Today I woke up composing letters to OW in my head. They aren't really mean/nasty but I am filled with so much rage for her. WH still works with her and we didn't out the A to her BBF because I was honestly afraid of what she would do. I don't care about myself, I'm a big girl and can handle it but we can't afford for WH to lose his job and I don't want to bring crazy down on my family. I still find myself stalking her FB page (I blocked her private page but she has a public "photography" page I can't block) and her website because I feel the need to check up on her in order to feel "safe". Every now and then she posts some shit that I know is a passive-agressive stab at me or WH and it just fuels the rage. You see, she doesn't think she did anything wrong. She actually threatened me not to contact her after I texted her (very politely) to tell her what I thought of what her and WH did.
Anyway, this part is getting long. We know WH needs a new job but it isn't happening yet and I HAVE no idea how to get to a place where I don't want to destroy her for her part in what they did and resent her for not having any real consequences for her actions other then losing her BFF (WH).
I'm also feeling much worse about the nature of the betrayal. It sets in more every day how little my WH thought of me or what his actions would do to me. We were going through IVF and had multiple miscarriages when the EA/sexting was going on. It's like he didn't see me as a person at all! DS was only 7 months old when the PA started. He said he had started pulling away in Sep when he was feeling overwhelmed, neglected and disconnected from me. Then in Nov he realized he had "feelings" for OW and it's like all thoughts of me vanished.

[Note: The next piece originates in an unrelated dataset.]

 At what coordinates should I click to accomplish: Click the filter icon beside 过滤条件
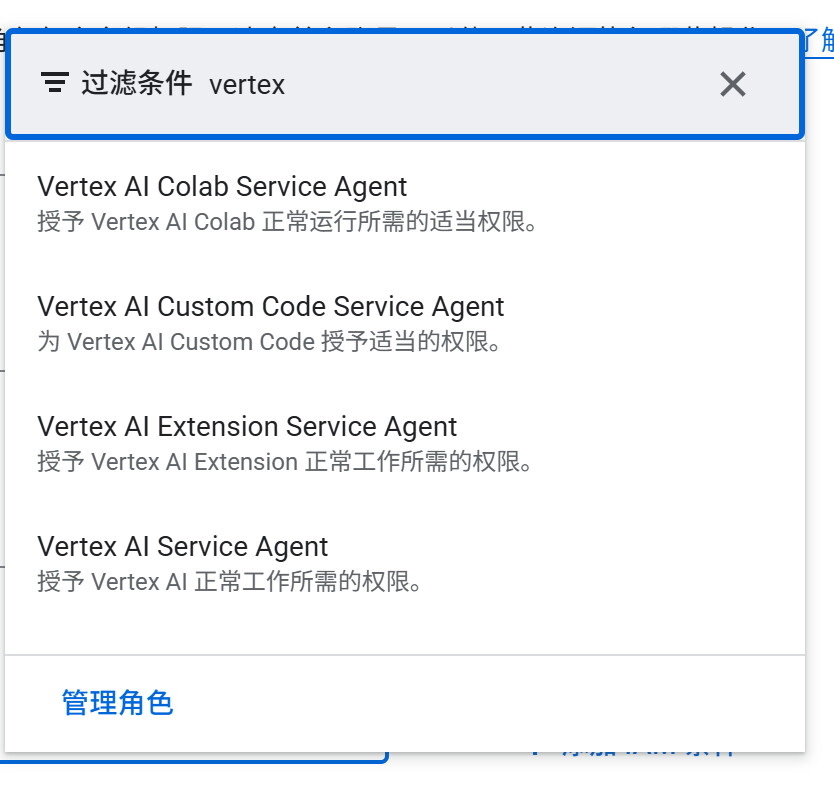tap(55, 83)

I became a complete non-entity.
I recently posted about asking more details, but really want I want is a better picture of what he was thinking, where his mind was and how he thinks he got to be the type of person who could do something so horrible.
If you've read this far God bless you...I'm a jumbled mess. I probably should have journaled this but figured I'd post here. I'm so overwhelmed right now and am not sure how to get myself out of it. My heart is just completely broken.